Un gain de productivité avec une plus grande conformité des factures, un stockage unique et une diminution du temps de traitement, ainsi qu’une amélioration de la trésorerie et du pilotage comptable grâce à la traçabilité des factures : ce sont les bénéfices officiellement attendus par l’administration. Et dans les faits, les retours des indépendants déjà passés à ce format confirment souvent cette tendance.
D’ailleurs, la réforme sert aussi à lutter contre la fraude fiscale. Elle vise à lutter de manière plus efficace contre la fraude. En effet, le manque à gagner des recettes publiques en France serait évalué entre 7 et 27 milliards d’euros par an.

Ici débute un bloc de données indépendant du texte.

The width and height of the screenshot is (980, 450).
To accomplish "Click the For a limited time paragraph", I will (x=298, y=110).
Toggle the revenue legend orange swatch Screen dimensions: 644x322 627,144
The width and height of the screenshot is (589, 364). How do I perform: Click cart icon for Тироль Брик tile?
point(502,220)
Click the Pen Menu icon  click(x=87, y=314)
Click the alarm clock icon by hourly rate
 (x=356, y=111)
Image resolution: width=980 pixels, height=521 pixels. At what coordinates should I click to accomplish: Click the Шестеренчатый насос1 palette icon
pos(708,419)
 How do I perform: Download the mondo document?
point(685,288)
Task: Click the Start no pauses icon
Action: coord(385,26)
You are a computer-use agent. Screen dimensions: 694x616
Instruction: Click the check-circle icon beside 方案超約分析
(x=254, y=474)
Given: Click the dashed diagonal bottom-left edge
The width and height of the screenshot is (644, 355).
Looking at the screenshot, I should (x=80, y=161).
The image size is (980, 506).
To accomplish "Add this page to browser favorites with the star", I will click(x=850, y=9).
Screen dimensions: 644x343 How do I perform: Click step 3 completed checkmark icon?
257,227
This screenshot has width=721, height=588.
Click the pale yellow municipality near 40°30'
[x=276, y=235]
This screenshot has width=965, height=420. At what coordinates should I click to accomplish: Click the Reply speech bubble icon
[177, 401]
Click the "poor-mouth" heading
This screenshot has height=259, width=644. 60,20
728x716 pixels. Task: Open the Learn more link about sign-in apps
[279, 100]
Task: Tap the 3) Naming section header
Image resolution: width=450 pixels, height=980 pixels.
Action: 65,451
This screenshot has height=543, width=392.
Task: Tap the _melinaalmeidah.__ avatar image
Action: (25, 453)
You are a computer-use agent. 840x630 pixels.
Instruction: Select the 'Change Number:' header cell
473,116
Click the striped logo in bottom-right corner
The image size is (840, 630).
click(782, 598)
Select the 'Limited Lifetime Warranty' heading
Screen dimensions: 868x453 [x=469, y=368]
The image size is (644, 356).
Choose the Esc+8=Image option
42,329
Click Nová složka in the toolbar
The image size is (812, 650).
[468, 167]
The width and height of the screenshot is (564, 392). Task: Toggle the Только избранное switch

Et pour les nouvelles mentions obligatoires ?
La loi de finances pour 2024 a instauré de nouvelles mentions obligatoires qui devront figurer sur une facture électronique. Parmi elles : la nature des opérations facturées (s’il s’agit exclusivement d’une livraison de biens, d’une prestation de service ou d’un mélange des deux), et l’option de paiement de la TVA sur les débits pour les entreprises concernées.
En franchise de TVA, la mention relative au paiement de la TVA d’après les débits ne s’applique pas, mais les autres mentions restent obligatoires pour toute facture professionnelle.
Comment se préparer dès maintenant ?
Septembre 2026, c’est dans quelques mois. Ce n’est pas demain, mais c’est suffisamment proche pour ne pas attendre le dernier moment.
Voici les étapes à suivre dans l’ordre :
- Cartographier vos flux : combien de clients professionnels, combien de particuliers ? Quel est votre régime de TVA actuel ?
- Choisir une plateforme agréée adaptée à votre activité et déjà immatriculée par la DGFiP
- Tester l’outil avant que l’obligation ne s’applique, pour ne pas être pris de court
- Mettre à jour vos modèles de factures avec les nouvelles mentions obligatoires
Même en micro-entreprise, il est utile de structurer l’émission des factures, le suivi des encaissements, le traitement des factures fournisseurs et l’archivage. Un peu d’organisation en amont évite beaucoup de désordre au moment où la réforme devient effective.
« Le meilleur outil de facturation et pilotage financier que j’ai connu en tant que freelance. Moi qui détestais faire les comptes, c’est devenu un vrai plaisir ! »
Avis utilisateur Indy
La facturation électronique représente un tournant majeur. Elle change la façon dont les factures circulent, comment elles sont archivées, comment l’administration les lit. Pour un auto-entrepreneur, c’est d’abord un changement d’outil. Et avec le bon, ça n’a rien de compliqué.